Work required: Exact wording is needed for every line from the one holding "At what coordinates should I click to accomplish: Open the Shift" to the end of the records below; write those lines out and omit the pictures.

--------

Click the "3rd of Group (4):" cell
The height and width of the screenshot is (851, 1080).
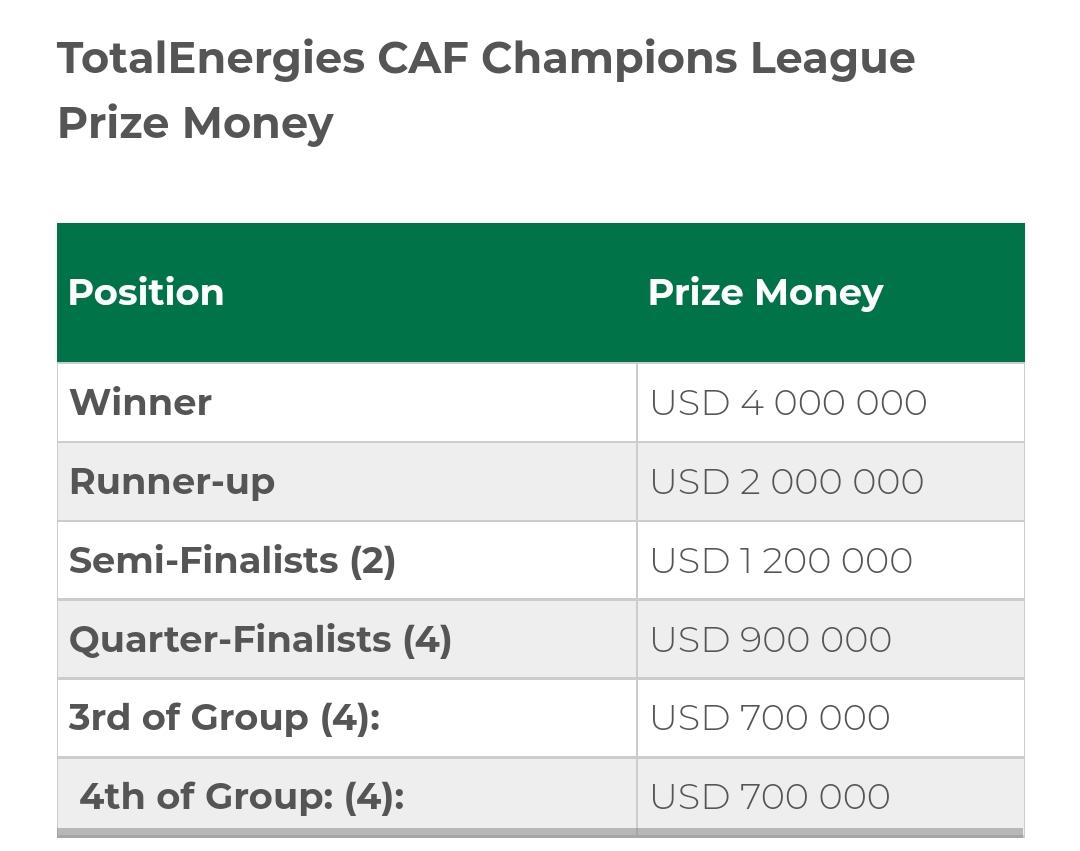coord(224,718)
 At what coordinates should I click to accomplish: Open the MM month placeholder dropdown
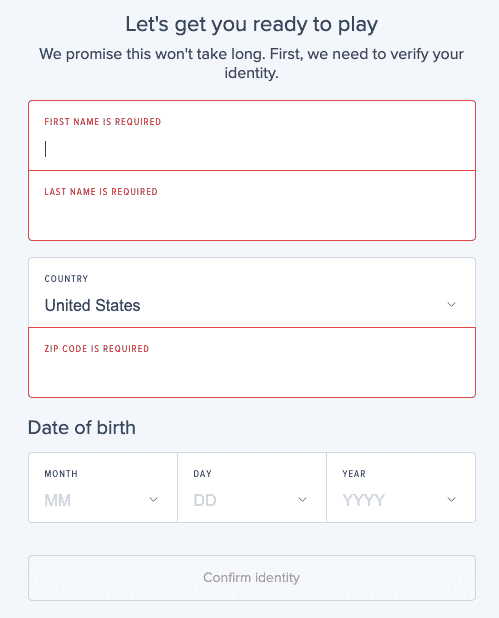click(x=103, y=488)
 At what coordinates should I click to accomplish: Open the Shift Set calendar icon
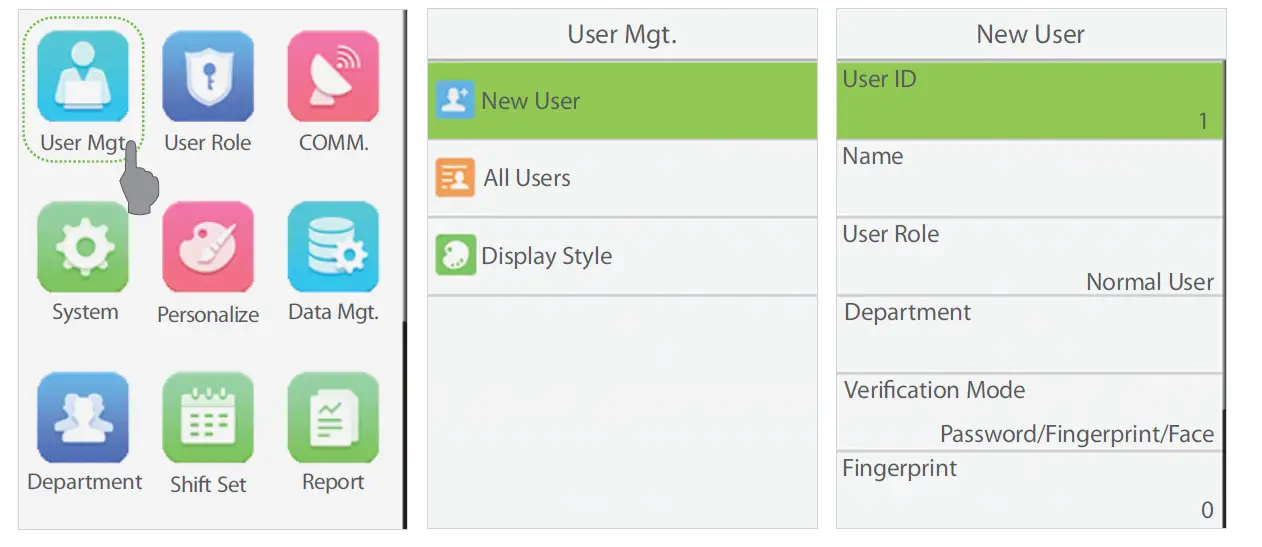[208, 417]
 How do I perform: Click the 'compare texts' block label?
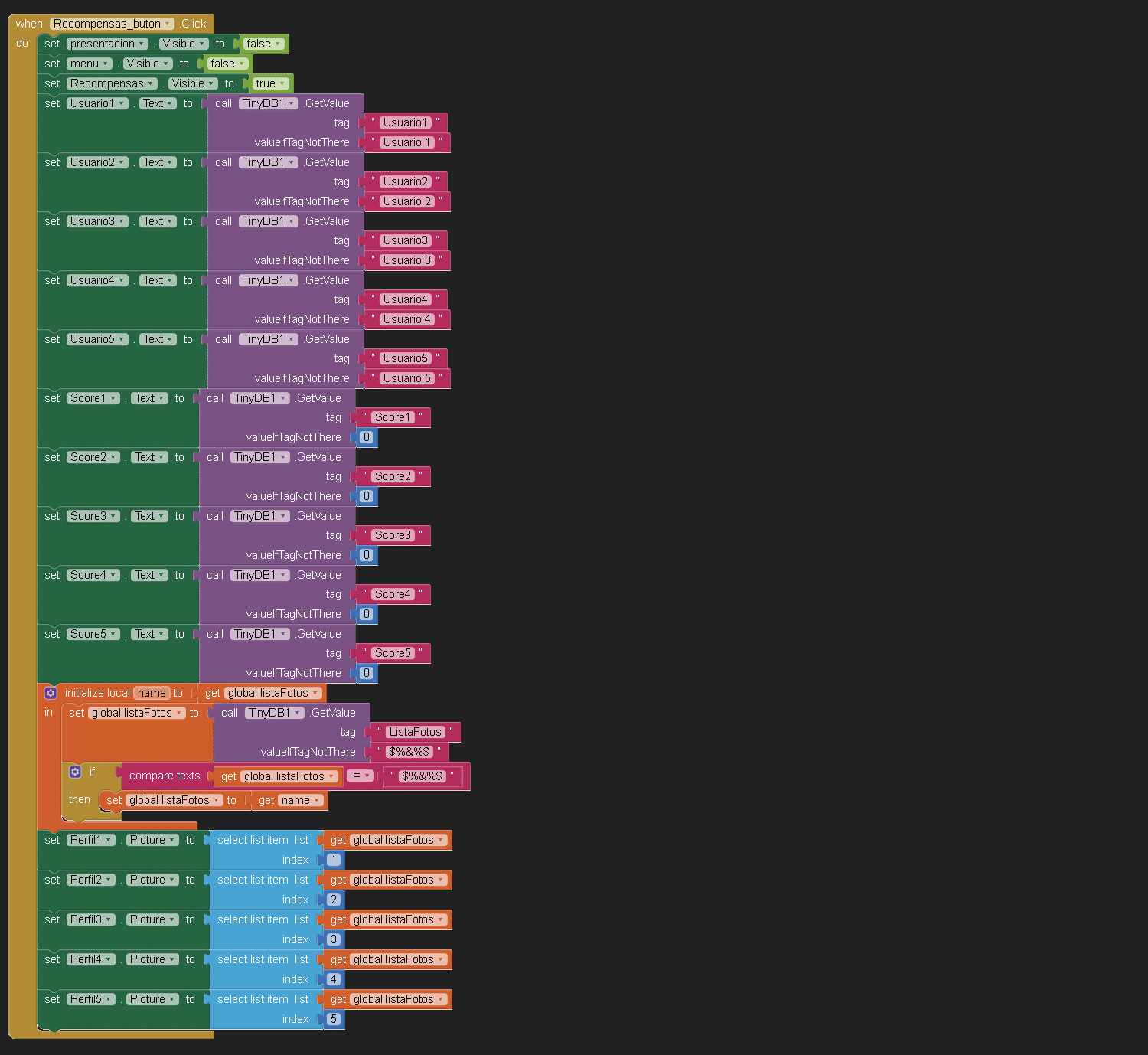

--------

Result of the task:
 At what coordinates should I click to accomplish: Open the Shift Set calendar icon
[208, 417]
 How do I perform: Click the 'compare texts' block label?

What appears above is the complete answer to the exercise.